Figure 1 illustrates three raster data layers in the Sierra Nevada focus region derived from the application of the new method. Figure 1a plots root zone storage capacity calculated using the snow-correction method. Values range from near 0 mm over exposed bedrock outcrops in the High Sierra, to over 900 mm in the dense mid-elevation forests. Figure 1b shows the difference between SR computed using the original method and the snow-corrected SR. Figure 1c plots average winter (January–April) snow cover. As expected, the difference in Fig. 1b is small in the lower, rain-dominated elevations, and larger in areas with snow cover. However, some areas with substantial snow cover show small differences between the methods. These are likely areas where root zone storage capacity is small, coinciding with exposed-bedrock locations at high elevations.
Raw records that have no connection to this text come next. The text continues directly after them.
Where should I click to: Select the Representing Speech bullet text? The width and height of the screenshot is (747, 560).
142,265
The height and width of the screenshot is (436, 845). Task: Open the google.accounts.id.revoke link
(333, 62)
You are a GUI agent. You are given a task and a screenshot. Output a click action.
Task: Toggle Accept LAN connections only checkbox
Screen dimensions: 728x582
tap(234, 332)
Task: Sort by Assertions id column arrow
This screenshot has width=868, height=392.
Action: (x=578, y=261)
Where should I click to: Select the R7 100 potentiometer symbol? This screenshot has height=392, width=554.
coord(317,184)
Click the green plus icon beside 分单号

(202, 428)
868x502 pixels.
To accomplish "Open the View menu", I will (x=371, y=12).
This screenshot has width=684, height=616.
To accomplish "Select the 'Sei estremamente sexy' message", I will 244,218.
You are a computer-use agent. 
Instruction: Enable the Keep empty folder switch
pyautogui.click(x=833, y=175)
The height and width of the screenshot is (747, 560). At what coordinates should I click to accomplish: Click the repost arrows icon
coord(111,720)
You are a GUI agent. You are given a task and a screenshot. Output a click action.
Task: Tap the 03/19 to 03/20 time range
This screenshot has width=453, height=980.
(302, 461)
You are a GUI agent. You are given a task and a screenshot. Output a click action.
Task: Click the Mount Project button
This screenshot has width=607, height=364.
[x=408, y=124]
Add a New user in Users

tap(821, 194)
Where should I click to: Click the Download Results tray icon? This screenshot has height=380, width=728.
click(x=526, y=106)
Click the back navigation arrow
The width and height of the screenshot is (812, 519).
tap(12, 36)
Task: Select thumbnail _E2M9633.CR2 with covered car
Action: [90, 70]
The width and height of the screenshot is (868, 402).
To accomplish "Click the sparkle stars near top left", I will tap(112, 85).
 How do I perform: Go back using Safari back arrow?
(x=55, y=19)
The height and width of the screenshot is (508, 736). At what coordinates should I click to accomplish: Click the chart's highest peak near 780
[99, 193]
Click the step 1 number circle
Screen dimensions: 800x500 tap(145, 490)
Figure 2 illustrates the full time series output of the snow-accounting and original methods at two locations, identified by white points in Fig. 1. The location farther west is a “low-snow” location, with negligible snowfall (snow present less than 1 % of the time) during the winter months, and the location to the east is a “high-snow” location, with snow cover present over 50 % of the time during the winter months. Gray shading in all subplots indicates that more than 10 % of the pixel is covered in snow at that time point, during which evapotranspiration is set to zero in our method (panels c and d). Figure 2a and b plot storage deficits using the original and the snow-accounting methods, clearly demonstrating the divergence of deficit calculations between the two methods in the region with significant snow cover. In all instances, SR is calculated as the maximum observed value of the storage deficit. In the high-snow location using the original method, this leads to an estimated value of SR that is approximately 50 % larger than that calculated with the snow-accounting method.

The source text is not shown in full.